Scan the entries below. Return every line that includes "each".

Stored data
####
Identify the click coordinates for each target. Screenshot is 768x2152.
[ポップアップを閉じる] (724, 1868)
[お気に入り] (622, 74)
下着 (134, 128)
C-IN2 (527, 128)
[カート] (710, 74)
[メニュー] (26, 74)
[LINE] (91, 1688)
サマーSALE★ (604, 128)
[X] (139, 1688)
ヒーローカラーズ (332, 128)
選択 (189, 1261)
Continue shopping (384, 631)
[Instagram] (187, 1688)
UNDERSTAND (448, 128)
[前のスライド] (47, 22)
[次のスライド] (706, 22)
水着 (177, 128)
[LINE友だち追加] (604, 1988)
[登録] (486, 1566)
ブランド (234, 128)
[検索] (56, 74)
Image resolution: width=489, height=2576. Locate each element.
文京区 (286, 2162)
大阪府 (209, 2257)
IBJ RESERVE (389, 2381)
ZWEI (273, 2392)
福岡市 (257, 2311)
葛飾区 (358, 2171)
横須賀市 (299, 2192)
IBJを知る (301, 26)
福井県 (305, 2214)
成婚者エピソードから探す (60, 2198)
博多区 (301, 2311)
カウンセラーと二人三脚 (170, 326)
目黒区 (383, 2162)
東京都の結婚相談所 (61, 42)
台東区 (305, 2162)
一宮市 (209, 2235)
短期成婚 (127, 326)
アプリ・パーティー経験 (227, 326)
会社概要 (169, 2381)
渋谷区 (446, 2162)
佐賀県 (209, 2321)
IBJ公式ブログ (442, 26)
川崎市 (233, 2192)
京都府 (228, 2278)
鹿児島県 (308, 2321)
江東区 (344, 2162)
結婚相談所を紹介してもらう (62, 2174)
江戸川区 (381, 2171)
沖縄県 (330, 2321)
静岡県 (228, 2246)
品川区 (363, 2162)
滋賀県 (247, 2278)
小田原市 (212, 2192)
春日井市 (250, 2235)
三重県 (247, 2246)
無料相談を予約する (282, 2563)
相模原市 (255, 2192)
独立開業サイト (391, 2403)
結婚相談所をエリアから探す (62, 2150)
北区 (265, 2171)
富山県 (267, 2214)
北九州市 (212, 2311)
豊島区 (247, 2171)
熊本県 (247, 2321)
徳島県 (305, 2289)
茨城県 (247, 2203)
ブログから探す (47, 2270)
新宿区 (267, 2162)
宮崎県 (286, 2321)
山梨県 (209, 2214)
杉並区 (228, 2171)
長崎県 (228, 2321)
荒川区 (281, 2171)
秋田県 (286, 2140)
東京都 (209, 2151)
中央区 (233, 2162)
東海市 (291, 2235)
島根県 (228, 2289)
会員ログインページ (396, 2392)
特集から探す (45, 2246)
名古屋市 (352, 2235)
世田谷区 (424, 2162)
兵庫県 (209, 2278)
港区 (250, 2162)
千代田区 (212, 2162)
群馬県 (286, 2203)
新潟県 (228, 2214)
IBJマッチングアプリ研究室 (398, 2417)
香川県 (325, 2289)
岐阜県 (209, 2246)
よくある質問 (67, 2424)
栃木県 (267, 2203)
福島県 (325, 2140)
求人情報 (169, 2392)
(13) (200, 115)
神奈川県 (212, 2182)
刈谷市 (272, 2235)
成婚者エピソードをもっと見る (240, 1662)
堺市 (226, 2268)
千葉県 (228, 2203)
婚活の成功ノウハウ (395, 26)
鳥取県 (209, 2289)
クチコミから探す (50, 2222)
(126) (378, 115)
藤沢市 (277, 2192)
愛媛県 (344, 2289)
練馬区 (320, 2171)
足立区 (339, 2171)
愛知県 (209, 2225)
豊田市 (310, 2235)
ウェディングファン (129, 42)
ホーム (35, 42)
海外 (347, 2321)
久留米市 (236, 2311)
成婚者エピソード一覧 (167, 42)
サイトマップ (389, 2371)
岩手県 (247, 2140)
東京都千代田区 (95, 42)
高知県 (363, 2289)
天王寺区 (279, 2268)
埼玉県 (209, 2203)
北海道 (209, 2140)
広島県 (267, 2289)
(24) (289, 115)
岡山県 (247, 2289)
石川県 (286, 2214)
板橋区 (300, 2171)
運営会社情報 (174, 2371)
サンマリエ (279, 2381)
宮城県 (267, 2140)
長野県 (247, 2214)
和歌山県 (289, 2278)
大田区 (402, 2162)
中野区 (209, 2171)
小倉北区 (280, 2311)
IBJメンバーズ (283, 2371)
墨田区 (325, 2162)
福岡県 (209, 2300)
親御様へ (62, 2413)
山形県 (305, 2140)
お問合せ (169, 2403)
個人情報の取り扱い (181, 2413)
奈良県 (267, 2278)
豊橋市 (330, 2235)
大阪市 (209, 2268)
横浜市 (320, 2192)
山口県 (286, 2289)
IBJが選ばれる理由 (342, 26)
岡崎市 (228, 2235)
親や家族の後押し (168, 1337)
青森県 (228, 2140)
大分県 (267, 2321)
####
* TASK ANSWER:
Identify the click coordinates for each target. Screenshot is 768x2152.
Image resolution: width=489, height=2576. Locate each element.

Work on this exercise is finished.